Less than a year ago, the Midwest World History Association (MWWHA) was founded. The editing team of this journal has had even less time to begin the process of staffing, recruitment, outreach and editing. I am delighted to report that in this short time we have had submissions and serious enquiries from all over the United States as well as from Hong Kong, India, Ghana, and the Netherlands. This global outreach is very much in keeping with the principle of our association and of this journal. The mission of this journal is to serve as a common forum, a middle ground, for everyone who shares an interest in world history. Because of this, we have devoted considerable time reaching out to contributors and audiences who may not ordinarily access, or have a use for, journals. In turn, we seek to redefine and to broaden the meaning and possibilities of what a journal can represent. In essence, we continually seek the middle ground between academe and the broader learned world, cutting across geographic, conceptual, methodological, and other traditional divides. This is the beginning of a work in progress. We are grateful that a distinguished leader in the field of world history, Craig Lockard, has generously shared his thought provoking final lecture with us. This gave us an opportunity to invite all of the editors of the journal, as well as friends of the journal, to participate in the first of what will be a continuing series of roundtables. Another distinguished leader in the field, Edward Farmer, will contribute a keynote essay of this series in the second issue. Al Andrea, president of the World History Association, will contribute the keynote for the third issue. Bob Bain and others have also kindly agreed to participate in future issues. We also thank Susan E. Smith, our Assistant Editor for Special Projects, and the MWWHA's vice president, for her column on public education. We are also delighted to have book reviews submitted by Paul Jentz and Andrew Jarboe. Andrew is a graduate student of world history, and a Contributing Editor for the journal.

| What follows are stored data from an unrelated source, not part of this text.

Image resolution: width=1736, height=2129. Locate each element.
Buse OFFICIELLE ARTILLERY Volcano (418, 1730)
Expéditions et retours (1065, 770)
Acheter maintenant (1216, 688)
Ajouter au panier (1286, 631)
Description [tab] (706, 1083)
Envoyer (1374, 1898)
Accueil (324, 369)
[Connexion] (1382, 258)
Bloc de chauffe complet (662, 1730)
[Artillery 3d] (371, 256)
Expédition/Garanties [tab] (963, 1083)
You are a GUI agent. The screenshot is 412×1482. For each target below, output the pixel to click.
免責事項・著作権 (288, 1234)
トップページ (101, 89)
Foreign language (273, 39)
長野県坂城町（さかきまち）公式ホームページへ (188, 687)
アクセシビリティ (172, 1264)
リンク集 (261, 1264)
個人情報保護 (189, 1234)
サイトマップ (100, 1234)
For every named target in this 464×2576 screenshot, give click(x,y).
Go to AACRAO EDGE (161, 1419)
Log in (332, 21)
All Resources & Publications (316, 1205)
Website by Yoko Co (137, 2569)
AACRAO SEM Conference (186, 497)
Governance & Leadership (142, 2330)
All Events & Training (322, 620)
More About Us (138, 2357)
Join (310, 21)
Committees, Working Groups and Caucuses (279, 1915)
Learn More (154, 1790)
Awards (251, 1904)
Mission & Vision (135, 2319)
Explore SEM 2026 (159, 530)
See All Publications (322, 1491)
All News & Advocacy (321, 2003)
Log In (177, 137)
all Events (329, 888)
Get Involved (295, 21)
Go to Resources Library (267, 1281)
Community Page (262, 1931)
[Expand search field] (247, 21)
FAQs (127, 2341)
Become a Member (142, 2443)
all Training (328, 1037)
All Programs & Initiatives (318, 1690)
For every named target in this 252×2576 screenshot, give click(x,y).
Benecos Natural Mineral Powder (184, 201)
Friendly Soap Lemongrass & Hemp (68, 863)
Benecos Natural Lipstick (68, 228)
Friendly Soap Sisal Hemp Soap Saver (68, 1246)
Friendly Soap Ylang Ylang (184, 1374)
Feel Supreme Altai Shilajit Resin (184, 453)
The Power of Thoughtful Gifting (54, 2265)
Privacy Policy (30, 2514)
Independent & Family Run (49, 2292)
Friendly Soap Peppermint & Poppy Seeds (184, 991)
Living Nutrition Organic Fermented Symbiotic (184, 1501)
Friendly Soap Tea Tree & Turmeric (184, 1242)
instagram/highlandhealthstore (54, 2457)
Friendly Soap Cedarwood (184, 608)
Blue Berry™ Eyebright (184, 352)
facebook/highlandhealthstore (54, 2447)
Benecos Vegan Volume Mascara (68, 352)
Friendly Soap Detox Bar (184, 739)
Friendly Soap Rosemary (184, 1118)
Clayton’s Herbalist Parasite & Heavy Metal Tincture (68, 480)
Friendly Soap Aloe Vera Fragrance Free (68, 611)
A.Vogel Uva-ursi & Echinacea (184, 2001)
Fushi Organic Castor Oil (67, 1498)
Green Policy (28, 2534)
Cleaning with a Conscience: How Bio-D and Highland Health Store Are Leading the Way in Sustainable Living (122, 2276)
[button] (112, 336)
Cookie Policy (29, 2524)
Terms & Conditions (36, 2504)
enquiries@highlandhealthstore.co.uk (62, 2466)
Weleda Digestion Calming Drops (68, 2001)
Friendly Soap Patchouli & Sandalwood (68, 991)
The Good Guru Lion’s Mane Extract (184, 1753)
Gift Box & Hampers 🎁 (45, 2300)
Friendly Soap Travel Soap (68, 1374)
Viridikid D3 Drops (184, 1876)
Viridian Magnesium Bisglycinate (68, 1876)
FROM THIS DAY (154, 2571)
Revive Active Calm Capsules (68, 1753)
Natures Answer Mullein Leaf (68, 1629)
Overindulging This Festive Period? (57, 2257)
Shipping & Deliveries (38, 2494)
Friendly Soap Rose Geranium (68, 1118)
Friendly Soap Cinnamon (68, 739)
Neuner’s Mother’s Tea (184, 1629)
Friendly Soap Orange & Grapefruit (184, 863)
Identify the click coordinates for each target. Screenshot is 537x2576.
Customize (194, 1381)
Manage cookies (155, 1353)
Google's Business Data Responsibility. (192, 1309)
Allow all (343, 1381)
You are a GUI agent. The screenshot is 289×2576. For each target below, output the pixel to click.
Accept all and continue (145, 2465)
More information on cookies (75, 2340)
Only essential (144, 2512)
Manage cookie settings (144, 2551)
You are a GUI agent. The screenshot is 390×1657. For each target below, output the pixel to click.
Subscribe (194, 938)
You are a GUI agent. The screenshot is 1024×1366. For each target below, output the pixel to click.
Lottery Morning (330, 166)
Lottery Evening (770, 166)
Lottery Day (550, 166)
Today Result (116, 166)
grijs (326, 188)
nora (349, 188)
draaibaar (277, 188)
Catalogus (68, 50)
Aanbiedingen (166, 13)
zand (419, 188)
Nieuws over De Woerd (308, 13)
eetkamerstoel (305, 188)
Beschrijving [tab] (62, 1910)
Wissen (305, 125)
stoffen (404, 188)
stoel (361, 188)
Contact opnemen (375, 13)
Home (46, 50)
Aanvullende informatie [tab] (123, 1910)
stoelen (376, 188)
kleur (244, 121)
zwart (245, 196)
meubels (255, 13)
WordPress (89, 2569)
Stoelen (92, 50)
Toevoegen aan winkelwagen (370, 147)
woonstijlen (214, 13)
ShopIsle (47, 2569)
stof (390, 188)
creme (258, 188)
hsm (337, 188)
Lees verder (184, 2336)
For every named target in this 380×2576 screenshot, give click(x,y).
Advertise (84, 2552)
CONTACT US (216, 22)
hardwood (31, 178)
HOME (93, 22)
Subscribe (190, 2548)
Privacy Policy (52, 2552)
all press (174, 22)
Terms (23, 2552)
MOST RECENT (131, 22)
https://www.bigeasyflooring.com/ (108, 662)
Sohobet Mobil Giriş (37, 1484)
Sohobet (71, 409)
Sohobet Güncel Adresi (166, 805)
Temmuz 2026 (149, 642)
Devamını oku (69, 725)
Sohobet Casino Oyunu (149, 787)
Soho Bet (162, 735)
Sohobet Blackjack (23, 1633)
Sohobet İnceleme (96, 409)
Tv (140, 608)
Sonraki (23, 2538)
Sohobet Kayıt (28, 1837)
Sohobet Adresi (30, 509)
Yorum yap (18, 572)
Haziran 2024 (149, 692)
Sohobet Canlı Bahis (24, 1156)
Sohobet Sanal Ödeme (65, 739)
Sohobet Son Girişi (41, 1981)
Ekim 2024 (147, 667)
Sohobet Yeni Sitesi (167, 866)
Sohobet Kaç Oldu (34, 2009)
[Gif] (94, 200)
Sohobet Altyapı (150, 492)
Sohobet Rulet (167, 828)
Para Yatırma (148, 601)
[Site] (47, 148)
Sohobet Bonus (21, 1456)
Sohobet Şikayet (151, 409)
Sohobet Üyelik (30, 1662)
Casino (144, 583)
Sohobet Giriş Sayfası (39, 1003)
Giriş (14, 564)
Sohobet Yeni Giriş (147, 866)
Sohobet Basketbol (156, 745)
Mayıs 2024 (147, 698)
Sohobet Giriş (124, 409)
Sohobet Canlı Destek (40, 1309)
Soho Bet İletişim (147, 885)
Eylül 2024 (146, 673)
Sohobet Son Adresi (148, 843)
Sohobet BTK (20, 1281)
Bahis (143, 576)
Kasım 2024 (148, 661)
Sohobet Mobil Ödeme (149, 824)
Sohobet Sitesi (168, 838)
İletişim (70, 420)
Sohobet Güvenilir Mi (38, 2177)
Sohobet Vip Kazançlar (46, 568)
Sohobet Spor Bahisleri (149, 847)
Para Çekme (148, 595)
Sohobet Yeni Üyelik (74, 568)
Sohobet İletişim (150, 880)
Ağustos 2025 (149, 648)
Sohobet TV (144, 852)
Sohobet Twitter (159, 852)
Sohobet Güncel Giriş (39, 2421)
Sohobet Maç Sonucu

While we continue to recruit more editors and contributors, and edit the submissions already in queue, we have several projects in development. Jeanne E. Grant, Nat Godley, and Drew Mannetter (Assistant Editors, Articles), and Tracy Barrett and Tanya Maus (Contributing Editors) and myself will continue to plan and edit the Crossing Borders roundtable series initiated by Lockard and Farmer. By the publication of this issue our editors for articles, Jeanne, Nat, and Drew, will have well over ten articles under review. Tracy Barrett is also developing a series on how world history is being taught around the world. Andrew Jarboe is developing a forum on creating teaching materials for high school/college world history classes - including the testing of these materials in classrooms. He is also tasked with organizing outreach efforts towards graduate students. Tanya Maus is developing a thematic series on the teaching of social welfare issues within world history classes. Susan Smith will continue to develop her column on public education while leading a special outreach effort towards K-12 teachers. Jodi R.B. Eastberg, primarily tasked with editing book reviews for the journal, will also develop review essays integrating textbooks, teaching materials, and classroom experiences. Jodi and John Pincince will continue to develop the book review section. Much of the work accomplished by these volunteer editors will become evident shortly. Many of them have taken tremendous amounts of time over their summer break to develop their own sections, as well as to assist one another. They have done a marvelous job towards fulfilling the mandate given to us by the MWWHA.
In conclusion, there are far too many friends of the journal, mentors and friends who have provided invaluable guidance for me to adequately thank them here. Please forgive me, then, for choosing to convey my gratitude privately instead. It is important, I think, to note that neither the association, nor this journal, would have materialized without the unwavering persistence, optimism, and encouragement of our president Paul Jentz. We are, therefore, grateful for his leadership.